W3C home > Mailing lists > Public > www-validator@w3.org > February 2006

Re: Direct input doesn't take XML declaration into account for parsing mode selection

From: Lachlan Hunt <lachlan.hunt@lachy.id.au>
Date: Thu, 09 Feb 2006 02:11:28 +1100
Message-ID: <43EA0A20.5050809@lachy.id.au>
To: Bjoern Hoehrmann <derhoermi@gmx.net>
CC: Dominique Hazael-Massieux <dom@w3.org>, www-validator@w3.org

Bjoern Hoehrmann wrote:
> * Dominique Hazael-Massieux wrote:
>> When using the direct input form for validation with a FPI that the
>> system doesn't recognize, the validator defaults to an SGML-parsing,
>> even when there is an XML declaration at the top of the input. I think
>> the XML declaration should be a good enough hint to switch the
>> XML-parsing.
>   <?xml version='1.0'?>
>   <!DOCTYPE html PUBLIC "-//W3C//DTD HTML 4.01//EN">
>   <HTML LANG=de>
>   <HEAD>
>   ...
> That's perfectly legal HTML content.
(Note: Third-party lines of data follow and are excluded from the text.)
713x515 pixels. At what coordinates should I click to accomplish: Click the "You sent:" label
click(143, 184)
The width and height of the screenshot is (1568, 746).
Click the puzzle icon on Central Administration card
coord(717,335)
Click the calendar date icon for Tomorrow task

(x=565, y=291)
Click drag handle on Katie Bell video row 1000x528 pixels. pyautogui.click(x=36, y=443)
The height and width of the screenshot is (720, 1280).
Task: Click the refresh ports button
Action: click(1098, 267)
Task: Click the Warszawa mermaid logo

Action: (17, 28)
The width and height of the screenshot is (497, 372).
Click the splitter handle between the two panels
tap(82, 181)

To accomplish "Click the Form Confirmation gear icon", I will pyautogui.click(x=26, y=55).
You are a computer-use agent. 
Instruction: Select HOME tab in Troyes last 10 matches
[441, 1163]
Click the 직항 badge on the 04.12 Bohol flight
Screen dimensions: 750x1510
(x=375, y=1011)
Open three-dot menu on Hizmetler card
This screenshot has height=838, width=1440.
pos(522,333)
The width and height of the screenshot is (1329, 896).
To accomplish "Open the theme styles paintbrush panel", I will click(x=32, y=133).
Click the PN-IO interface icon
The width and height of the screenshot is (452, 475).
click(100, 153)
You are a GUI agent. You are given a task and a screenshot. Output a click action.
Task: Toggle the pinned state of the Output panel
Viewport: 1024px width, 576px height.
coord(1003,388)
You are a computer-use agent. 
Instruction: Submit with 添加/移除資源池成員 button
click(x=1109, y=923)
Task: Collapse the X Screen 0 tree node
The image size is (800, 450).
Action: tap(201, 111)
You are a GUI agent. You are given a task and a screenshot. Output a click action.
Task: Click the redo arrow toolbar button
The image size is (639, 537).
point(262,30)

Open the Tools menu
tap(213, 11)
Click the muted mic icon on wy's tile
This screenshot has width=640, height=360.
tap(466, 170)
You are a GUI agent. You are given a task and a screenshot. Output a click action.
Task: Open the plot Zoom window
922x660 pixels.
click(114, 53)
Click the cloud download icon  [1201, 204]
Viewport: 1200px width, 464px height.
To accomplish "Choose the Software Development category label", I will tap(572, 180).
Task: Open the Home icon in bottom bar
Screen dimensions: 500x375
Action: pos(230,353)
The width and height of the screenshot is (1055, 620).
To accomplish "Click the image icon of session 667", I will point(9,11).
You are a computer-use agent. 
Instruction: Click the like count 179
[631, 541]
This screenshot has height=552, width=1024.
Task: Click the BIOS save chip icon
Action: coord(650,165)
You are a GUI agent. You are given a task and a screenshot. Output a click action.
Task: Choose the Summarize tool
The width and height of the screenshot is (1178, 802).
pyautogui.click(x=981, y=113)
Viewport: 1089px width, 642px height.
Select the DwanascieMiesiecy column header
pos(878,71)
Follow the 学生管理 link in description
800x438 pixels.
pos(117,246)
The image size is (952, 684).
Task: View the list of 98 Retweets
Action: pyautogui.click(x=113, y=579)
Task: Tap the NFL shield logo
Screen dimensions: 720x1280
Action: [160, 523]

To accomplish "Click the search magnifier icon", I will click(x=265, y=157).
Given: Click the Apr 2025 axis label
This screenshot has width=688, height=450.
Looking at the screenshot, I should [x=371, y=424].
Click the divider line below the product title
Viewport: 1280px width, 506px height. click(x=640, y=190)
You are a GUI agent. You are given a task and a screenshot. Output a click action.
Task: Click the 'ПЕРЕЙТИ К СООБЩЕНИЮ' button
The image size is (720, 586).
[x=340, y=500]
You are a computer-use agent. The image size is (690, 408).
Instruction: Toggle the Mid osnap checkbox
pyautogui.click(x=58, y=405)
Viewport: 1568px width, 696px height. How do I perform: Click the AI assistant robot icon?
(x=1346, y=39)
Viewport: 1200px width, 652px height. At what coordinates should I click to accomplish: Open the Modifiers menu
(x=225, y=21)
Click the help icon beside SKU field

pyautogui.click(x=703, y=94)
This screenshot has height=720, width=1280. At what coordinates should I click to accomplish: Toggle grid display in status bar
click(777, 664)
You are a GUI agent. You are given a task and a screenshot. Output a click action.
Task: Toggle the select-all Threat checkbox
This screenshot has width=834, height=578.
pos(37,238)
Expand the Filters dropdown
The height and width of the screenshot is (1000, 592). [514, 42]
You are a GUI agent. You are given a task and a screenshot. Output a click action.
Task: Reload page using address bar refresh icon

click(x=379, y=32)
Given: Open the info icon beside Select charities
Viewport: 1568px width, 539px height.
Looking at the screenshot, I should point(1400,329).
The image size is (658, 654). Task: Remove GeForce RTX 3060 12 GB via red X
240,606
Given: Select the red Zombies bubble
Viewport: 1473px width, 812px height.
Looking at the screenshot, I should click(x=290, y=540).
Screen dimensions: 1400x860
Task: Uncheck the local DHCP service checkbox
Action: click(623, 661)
The textarea validation essentially 
> assumes text/html input and since W3C refuses to define how to tell HTML 
> and non-HTML text/html content apart,

This could be solved by providing an explicit Content-Type field for the 
direct input.  It's relatively easy to implement, I did it my self in 
about 3 hours.  But it only took that long cause I've never written Perl 
before, so I had to learn quickly and, at the same time, try and 
understand what the script was doing; but anyway, here's what I did. 
It's not perfect, I'm sure there are issues with it, but it's a start.

In the check script:  (line numbers match the script in version 0.7.1, 
they may have changed with subsequent updates since then)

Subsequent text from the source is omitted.